The town may be a relatively safe haven, but auto accidents here injure scores of people and kill a couple of them every year. As Police Chief Larry Todd put it: "You're just as dead whether you were killed in a traffic accident or somebody shot you."
Continuing efforts to reduce accident casualties, the Town Council accepted a speed study Feb. 3 and readopted a speed-limit ordinance under the town's Motor Vehicles and Traffic code. The newest version of the ordinance sets the speed on 124 streets, changing the limit on only one: On the stretch of Los Gatos Boulevard between Lark Avenue and Samaritan Drive, the limit will increase from 35 mph to 40 mph. Town engineers calculated that the street would be safe at 40 mph.

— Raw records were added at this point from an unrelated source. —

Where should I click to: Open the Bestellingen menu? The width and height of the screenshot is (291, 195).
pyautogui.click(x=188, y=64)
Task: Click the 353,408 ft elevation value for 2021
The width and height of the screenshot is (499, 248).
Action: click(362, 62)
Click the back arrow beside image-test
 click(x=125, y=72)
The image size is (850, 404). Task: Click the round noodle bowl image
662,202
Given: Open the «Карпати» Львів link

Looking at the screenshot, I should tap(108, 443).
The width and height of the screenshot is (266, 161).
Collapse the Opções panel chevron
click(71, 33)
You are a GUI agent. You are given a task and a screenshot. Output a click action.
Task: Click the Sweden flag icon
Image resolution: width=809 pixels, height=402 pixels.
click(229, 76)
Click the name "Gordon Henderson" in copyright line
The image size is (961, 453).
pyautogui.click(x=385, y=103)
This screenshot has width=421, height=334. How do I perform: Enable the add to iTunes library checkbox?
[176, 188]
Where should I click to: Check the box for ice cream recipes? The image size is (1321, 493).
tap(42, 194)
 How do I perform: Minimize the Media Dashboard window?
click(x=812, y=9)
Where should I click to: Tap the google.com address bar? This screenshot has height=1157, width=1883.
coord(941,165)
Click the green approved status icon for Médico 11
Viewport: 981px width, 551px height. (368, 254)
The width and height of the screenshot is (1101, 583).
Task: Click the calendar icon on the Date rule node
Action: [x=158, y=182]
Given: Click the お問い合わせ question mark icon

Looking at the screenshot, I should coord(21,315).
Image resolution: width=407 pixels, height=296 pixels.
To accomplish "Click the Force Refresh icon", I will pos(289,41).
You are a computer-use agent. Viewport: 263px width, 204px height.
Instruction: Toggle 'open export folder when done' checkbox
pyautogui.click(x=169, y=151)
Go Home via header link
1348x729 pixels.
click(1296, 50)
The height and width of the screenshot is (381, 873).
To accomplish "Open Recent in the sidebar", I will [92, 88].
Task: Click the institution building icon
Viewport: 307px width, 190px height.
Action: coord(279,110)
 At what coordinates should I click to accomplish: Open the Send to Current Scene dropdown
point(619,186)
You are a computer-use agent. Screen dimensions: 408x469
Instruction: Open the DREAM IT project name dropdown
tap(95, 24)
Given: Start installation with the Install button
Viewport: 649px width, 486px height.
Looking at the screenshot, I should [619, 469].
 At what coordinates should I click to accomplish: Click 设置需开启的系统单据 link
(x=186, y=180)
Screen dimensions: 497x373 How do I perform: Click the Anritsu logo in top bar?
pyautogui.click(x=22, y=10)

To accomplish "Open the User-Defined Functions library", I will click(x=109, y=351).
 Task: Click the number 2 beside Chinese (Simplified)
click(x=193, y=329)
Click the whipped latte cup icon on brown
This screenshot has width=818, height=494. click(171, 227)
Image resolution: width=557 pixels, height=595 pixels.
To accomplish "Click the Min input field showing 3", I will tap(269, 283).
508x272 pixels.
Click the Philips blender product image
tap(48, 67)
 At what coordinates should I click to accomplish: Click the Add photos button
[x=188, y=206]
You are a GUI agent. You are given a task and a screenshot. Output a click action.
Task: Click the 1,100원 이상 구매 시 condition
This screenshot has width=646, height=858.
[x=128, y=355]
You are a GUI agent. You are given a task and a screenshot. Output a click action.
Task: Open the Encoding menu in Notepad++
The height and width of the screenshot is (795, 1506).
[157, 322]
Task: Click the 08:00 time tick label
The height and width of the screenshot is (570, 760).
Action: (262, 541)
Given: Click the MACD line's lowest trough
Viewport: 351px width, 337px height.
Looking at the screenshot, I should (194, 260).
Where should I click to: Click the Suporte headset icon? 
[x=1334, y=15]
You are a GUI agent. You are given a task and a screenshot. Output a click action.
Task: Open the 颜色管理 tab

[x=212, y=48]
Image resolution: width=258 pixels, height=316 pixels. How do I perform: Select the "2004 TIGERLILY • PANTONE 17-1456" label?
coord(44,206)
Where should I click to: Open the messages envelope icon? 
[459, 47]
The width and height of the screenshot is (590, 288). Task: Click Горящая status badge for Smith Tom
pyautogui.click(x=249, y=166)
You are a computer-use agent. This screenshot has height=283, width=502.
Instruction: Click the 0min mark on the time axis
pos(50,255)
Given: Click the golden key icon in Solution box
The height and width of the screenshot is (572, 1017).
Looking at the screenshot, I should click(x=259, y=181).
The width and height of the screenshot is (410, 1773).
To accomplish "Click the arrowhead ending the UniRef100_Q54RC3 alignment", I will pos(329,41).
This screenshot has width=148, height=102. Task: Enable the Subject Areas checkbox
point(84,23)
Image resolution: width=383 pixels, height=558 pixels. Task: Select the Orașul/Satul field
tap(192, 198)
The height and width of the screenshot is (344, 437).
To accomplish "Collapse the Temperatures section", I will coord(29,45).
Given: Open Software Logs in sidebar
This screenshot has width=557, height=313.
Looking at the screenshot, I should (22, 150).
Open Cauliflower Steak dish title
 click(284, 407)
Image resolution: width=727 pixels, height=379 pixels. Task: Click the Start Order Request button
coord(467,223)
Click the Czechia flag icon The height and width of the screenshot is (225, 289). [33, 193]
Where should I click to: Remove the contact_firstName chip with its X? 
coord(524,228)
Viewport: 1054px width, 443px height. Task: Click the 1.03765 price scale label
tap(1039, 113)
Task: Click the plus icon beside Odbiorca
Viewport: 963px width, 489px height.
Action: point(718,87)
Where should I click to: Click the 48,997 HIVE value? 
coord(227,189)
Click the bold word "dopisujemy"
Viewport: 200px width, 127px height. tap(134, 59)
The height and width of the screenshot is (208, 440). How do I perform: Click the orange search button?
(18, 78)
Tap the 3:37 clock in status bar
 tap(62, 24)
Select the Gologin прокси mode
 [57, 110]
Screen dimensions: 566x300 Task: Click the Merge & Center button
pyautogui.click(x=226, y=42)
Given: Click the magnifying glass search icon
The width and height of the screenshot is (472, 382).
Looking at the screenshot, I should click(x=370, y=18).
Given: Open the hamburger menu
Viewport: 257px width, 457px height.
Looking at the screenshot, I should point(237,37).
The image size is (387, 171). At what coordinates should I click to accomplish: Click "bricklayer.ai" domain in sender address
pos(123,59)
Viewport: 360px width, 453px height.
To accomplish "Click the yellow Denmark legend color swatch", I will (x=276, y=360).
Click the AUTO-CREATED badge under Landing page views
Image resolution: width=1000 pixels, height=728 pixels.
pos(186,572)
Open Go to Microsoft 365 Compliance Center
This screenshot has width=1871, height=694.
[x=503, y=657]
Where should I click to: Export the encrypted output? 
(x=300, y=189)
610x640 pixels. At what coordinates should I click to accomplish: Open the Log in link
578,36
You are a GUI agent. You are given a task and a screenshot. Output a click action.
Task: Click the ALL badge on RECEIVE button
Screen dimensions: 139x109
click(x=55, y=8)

The remaining streets had to be surveyed to maintain enforcement efforts. If the town wants to use radar to write speeding tickets, it must first undertake a radar speed survey to figure out how fast most drivers travel. A speed limit can't be enforced by radar unless 85 percent of the cars on the road drive under the speed limit during the speed survey, state law dictates. That law stops cities from setting ridiculously low speed limits and reaping a fortune in traffic ticket revenue, Director of Building and Engineering Services Scott Baker said. He explained that most drivers travel at safe speeds by unconsciously judging the size of the road, traffic and other factors.
The survey revealed three speed alleys along major streets, where the council decided to maintain current speed limits. Those are stretches of road where many drivers exceed the speed limit, but where engineers found that the limit could not be safely raised.
* Most drivers speed at 5-10 mph over the limit on the part of Los Gatos Boulevard between Highway 9 and Main Street, where signs say 25 mph is legal; it may appear safe, but there are bike lanes along the street and school students walking and biking to Los Gatos High School, town reports say. That section of Los Gatos Boulevard was the site of two accidents in 1995.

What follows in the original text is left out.